Here is the big picture. Many corporations and governments buy a version of Windows server and hang onto it for a up to ten years in many cases. My proof of this is my 2 decades in IT support. I have seen it and it continues to happen. The only way Microsoft has any chance to make them upgrade is to stop supporting the older versions. When Microsoft sells a license verses renting out a server, this is what happens:
Azure server running Windows Server of any supported version: This cost varies by the amount of RAM, storage and processing power you require. My personal experience is an average of $500 per month per Azure hosted Windows server virtual machine. I have the credit card statements to prove it, and these servers were not high end or overly used.
On Premises server licensing cost over 10 years- $800
Azure cost over 10 years - $60,000
Now you can see why Microsoft is incentivized to keep you from buying a license with those kinds of rental returns. Even if my figures were grossly off, Microsoft still makes out like bandits.
Microsoft has a calculator that is supposed to help you figure out what the monthly cost will be, but it’s so complicated, you won’t know until your credit card is billed. Not even Microsoft consultants or sales reps can figure out the calculator. I know because I have interviewed more than a dozen of them, and they don’t understand it.
The same can be said of Office 2019 and Exchange Email. You can still buy them both, but Microsoft makes it so easy to rent instead of buy, that many companies are moving to their hosted solution. I’m not saying that it is bad to move to the cloud. Exchange Server has been plagued by so many bugs over the years that it’s a much better idea to move to Microsoft 365 and away from on-premises for small to medium-sized businesses. For larger companies however, it is a bad idea to move to many Microsoft online services exclusively because the break-even point is about 200 users. It will cost large companies more to move to Azure, by a lot.

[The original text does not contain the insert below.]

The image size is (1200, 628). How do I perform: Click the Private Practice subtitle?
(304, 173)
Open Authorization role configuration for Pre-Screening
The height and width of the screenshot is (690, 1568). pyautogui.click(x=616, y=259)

If that doesn’t bother you then great, go for it. However, this doesn’t solve our Active Directory problem. 95% of all Fortune 500 companies use Active Directory. To move your AD to the cloud could add a lot of expense, as well as cause your company downtime during internet outages. Besides paying more than an on-premises server, how much money would it cost your organization today to be down if your staff couldn’t securely log into their computers?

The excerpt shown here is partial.